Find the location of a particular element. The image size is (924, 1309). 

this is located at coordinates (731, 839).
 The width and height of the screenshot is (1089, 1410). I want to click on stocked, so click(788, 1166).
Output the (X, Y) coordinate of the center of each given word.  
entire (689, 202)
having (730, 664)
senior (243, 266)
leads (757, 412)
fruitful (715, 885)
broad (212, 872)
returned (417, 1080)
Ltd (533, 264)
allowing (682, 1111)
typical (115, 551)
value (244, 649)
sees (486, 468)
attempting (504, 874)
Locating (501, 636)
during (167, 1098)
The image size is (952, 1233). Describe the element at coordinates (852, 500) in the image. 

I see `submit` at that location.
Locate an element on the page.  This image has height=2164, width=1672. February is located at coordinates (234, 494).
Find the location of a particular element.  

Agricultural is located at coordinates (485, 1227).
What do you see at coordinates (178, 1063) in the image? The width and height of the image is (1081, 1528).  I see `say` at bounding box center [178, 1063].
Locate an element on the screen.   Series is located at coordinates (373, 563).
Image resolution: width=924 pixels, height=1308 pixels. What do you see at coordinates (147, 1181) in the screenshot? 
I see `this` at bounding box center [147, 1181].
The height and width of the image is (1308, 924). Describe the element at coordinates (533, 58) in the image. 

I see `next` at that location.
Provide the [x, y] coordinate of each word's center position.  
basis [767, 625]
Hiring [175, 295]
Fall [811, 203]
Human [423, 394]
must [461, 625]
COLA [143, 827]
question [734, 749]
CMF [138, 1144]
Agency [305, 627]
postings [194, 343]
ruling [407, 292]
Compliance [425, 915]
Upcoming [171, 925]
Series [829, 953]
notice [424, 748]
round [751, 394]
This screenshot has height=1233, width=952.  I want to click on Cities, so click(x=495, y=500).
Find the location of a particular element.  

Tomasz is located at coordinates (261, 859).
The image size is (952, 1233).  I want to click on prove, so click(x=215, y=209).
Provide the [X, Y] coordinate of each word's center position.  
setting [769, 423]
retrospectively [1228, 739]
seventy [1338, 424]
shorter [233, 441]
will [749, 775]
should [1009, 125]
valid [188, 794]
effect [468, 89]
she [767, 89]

—————

**Objective**
Print the material starting at the line that contains "typical (115, 551)" and ending at the line that contains "Locate an element on the page.", with no changes.

**Response to this exercise**
typical (115, 551)
value (244, 649)
sees (486, 468)
attempting (504, 874)
Locating (501, 636)
during (167, 1098)
The image size is (952, 1233). Describe the element at coordinates (852, 500) in the image. 

I see `submit` at that location.
Locate an element on the page.  This image has height=2164, width=1672. February is located at coordinates (234, 494).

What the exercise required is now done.